Страница:
• • • • •

Тринадцатый апостол. Маяковский: Трагедия-буфф в шести действиях, стр. 163

И опять это очень по-базаровски — это он ведь, если помните, выскочил от Одинцовой и шатался по лесу, обламывая сучья. Но помимо риторики — что тут, собственно, хорошего? Почему любовь должна выражаться в рубке дров и при чем тут Коперник — в чем соперничество, кроме удобства для рифмы? Коперник открыл гелиоцентрическую систему, опроверг Птолемея, а что такого открыл лирический герой — что мир опять вращается вокруг любви? Так он уже в «Про это» приходил к такому выводу. В общем, стихотворение весьма противоречивое — прежде всего из-за интонации: она какая-то неуверенная, рыцарственно-хамская, так сказать. «Я видал девиц красивей, я видал девиц стройнее» — прекрасное начало для лирического диалога, опять-таки хамство, выдающее неуверенность. Новая интонация — напоминающая отчасти светловскую, мягко-ироническая и романтическая при этом, — только в одном четверостишии, и именно эта интонация будет подхвачена в эпоху авторской песни бесчисленными эпигонами шестидесятничества:

На земле
            огней — до неба…
В синем небе
         звезд —
                      до черта.
Если б я
         поэтом не был,
я бы
       стал бы
                        звездочетом.

• • • • •

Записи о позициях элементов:
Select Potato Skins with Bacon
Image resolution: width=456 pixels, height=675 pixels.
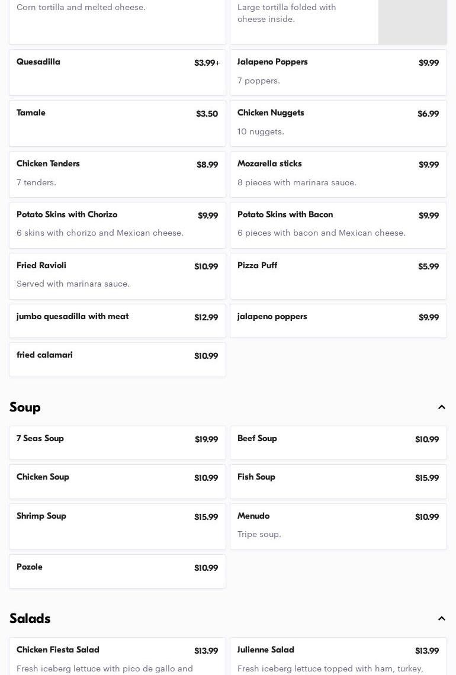[338, 225]
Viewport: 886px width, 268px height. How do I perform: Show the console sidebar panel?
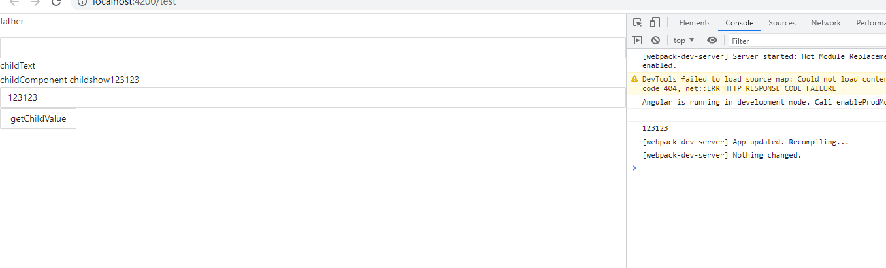636,41
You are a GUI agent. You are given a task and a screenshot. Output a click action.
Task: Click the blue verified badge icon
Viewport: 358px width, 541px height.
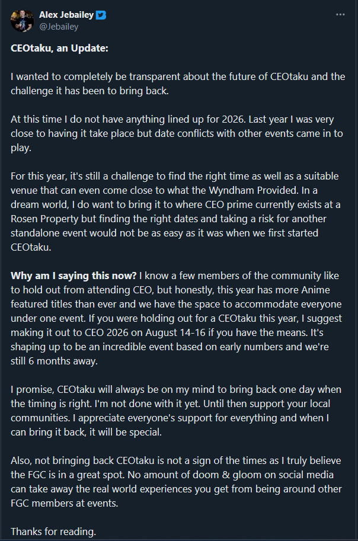pyautogui.click(x=101, y=15)
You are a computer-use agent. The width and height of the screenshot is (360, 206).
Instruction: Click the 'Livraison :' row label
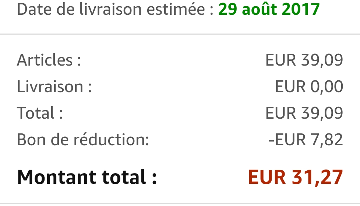54,87
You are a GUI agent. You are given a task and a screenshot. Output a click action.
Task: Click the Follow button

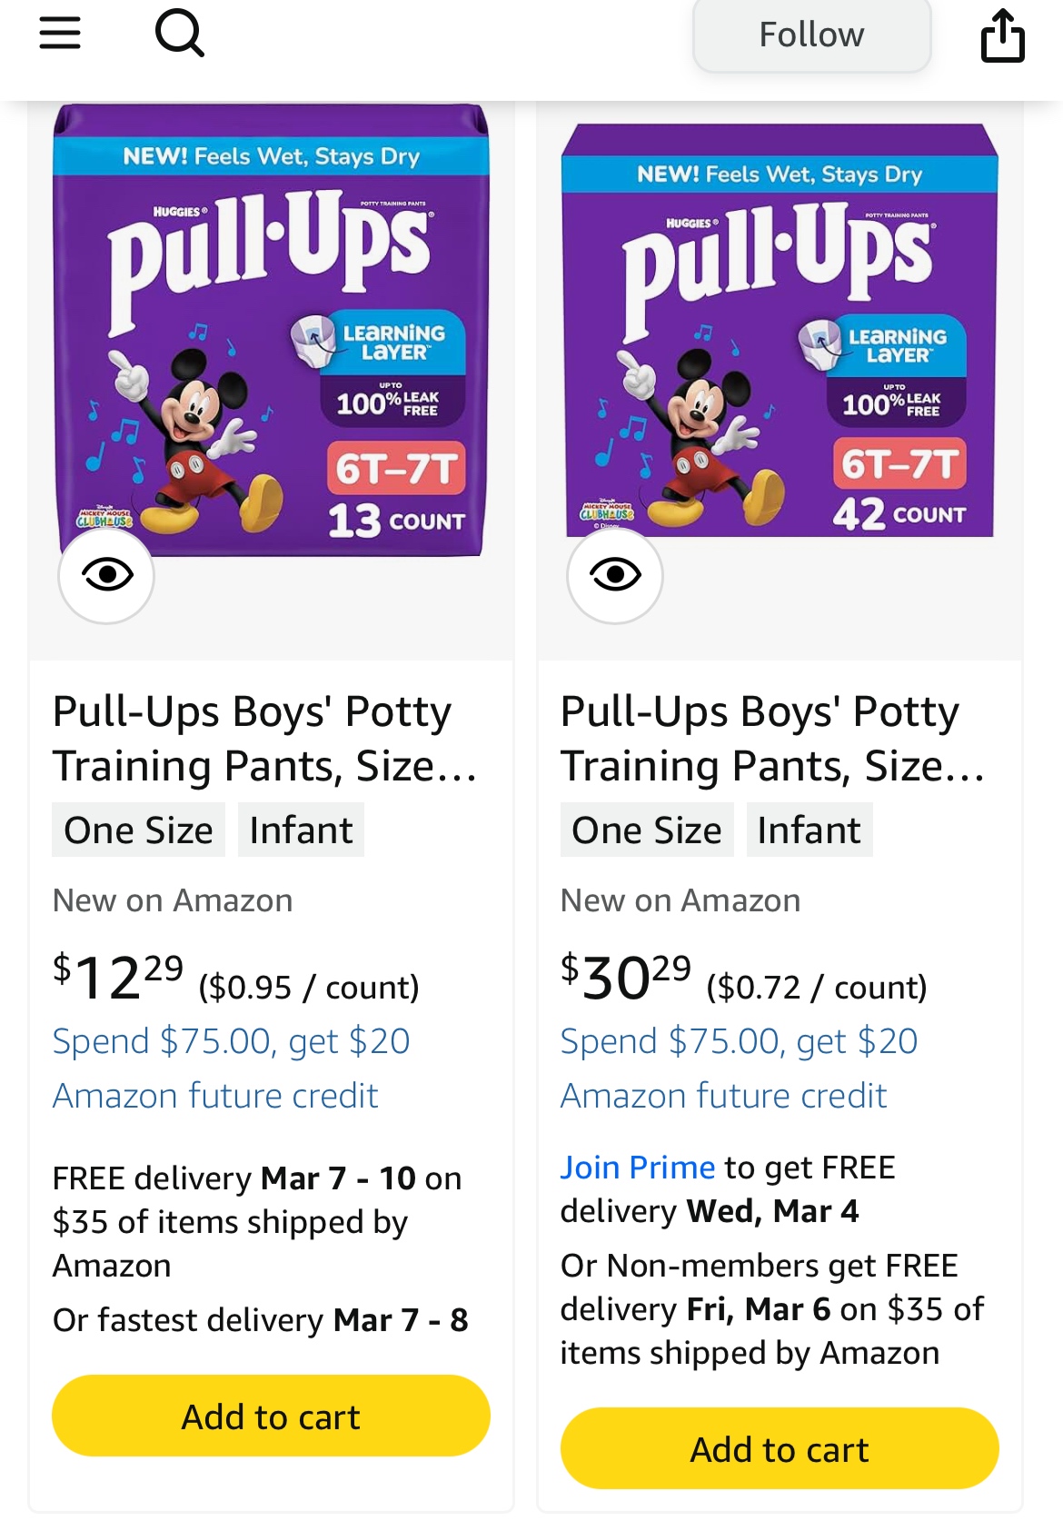pyautogui.click(x=811, y=35)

• • • • •

Части упражнения:
- a) Кратко перескажите абзац страницы, начинающийся словами «И опять это очень по-базаровски», сохранив его основные факты.
- b) Отредактируйте весь листинг, заменив «GUI agent» на «UI agent» и оставив всё прочее без изменений; изображения в ответ не включайте.
Страница и листинг взяты из разных источников.

Ответы к заданиям:
- a) Поведение героя сравнивается с поведением Базарова, который выскочил от Одинцовой и шатался по лесу, обламывая сучья. Автор спрашивает, почему любовь выражается в рубке дров и при чем тут Коперник, кроме удобства для рифмы. Коперник открыл гелиоцентрическую систему и опроверг Птолемея, а вывод о том, что мир вращается вокруг любви, герой уже делал в «Про это». Стихотворение названо противоречивым прежде всего из-за неуверенной, «рыцарственно-хамской» интонации. Ее пример — начало «Я видал девиц красивей, я видал девиц стройнее». Новая, мягко-ироническая и романтическая интонация, отчасти напоминающая светловскую, звучит лишь в одном четверостишии. Ее подхватят эпигоны шестидесятничества в эпоху авторской песни.

- b)
Select Potato Skins with Bacon
Image resolution: width=456 pixels, height=675 pixels.
[338, 225]
Viewport: 886px width, 268px height. How do I perform: Show the console sidebar panel?
636,41
You are a UI agent. You are given a task and a screenshot. Output a click action.
Task: Click the blue verified badge icon
Viewport: 358px width, 541px height.
pyautogui.click(x=101, y=15)
You are a computer-use agent. The width and height of the screenshot is (360, 206).
Instruction: Click the 'Livraison :' row label
54,87
You are a UI agent. You are given a task and a screenshot. Output a click action.
Task: Click the Follow button

pyautogui.click(x=811, y=35)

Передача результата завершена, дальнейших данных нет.